How to save for retirement

Some are using peer-to-peer investments for a steady income when in retirement
The peer-to-peer lending industry is booming. Figures from the Peer-to-Peer Finance Association showed that over £500m of new money was lent in the first half of 2014, with over 66,000 retail investors offering loans to individuals and small business though online platforms like Zopa. Returns can be attractive, offering the chance for both long-term capital accumulation and regular income.
And with plans in place to allow these investments in the new Isa (Nisa) – the Treasury says it is informally consulting with industry on the details, and will launch a public consultation later this year – many expect peer-to-peer to form an important part of some people’s retirement saving plans.


With UK life expectancy increasing, having a large pot of capital for retirement is of growing importance. Prudential found that someone turning 65 this year can expect an average of 20 years in retirement, and would need a pension pot of around £121,000 to receive the £15,800 average expected annual retirement income – a figure that includes the full state pension. With life expectancy likely to keep rising, the requisite pot size will grow. And Prudential’s calculations assume a post-retirement income well below what many would hope for.
The loosening of drawdown restrictions in March’s Budget (coming into force next April) has boosted the appeal of pension products, according to Plutus Wealth’s Thomas Diaper. Savers will have greater flexibility over what to do with funds once they reach retirement. And the tax treatment of pensions, allowing higher rate payers to defer taxation until they are a basic rate payer in retirement, means pensions will still be the first choice for many savers. This is particularly the case for those with employers willing to contribute, says Hargreaves Lansdown’s Danny Cox.
But for others, particularly those unwilling to tie capital up in a pension scheme, Nisas may be a better option. Diaper says that younger savers, for example, will typically be accruing capital for a house deposit, meaning there is little reason to lock funds in a pension scheme. Nisas allow you to withdraw money tax-free at any time.
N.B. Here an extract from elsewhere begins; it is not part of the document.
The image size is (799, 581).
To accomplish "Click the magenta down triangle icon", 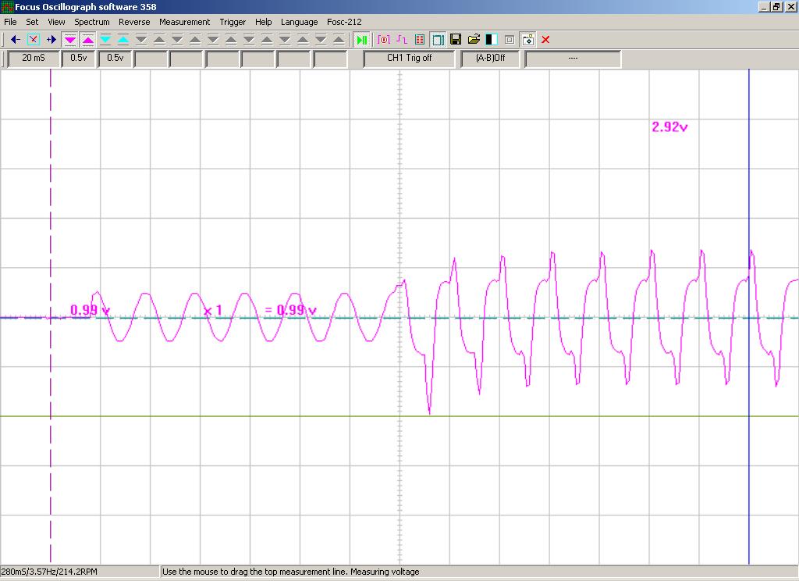I will pyautogui.click(x=70, y=39).
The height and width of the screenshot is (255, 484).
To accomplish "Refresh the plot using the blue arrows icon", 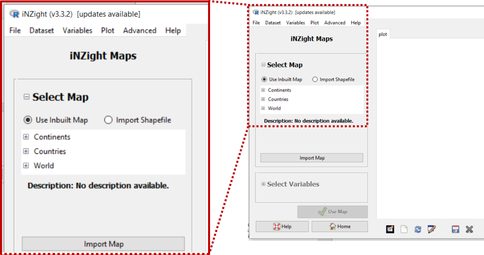I will coord(418,229).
And by extension, peer-to-peer investments in a Nisa could be a particularly attractive way to save for investors with a higher risk appetite, says Diaper. With typical returns of around 5 per cent (depending on the duration of the loan) for well-established platforms like Zopa, capital growth can be on a par with some equities. And while peer-to-peer investments don’t qualify for the Financial Services Compensation Scheme, which covers up to £85,000 of your cash in the event that a bank or building society goes bust, default rates have been extremely low in recent years – often well below 1 per cent at the leading platforms. Cox points out that established providers have a safeguard fund or insurance to help guard against capital losses.
And even outside the Nisa, many retirees are using peer-to-peer lending for an income stream in retirement. With returns often paid in monthly chunks of capital and interest, some expect this to provide a part-replacement for annuities. Kevin Mountford of says that “we are seeing a lot of older people using these platforms. They typically put a small amount in, and then gradually build it up.”
Of course, it’s naive to expect higher returns without more risk than cash, and Cox thinks default rates may increase as base rates begin to rise. But peer-to-peer platforms are building up a strong following, he says, and look set to play a part in many people’s long-term saving plans.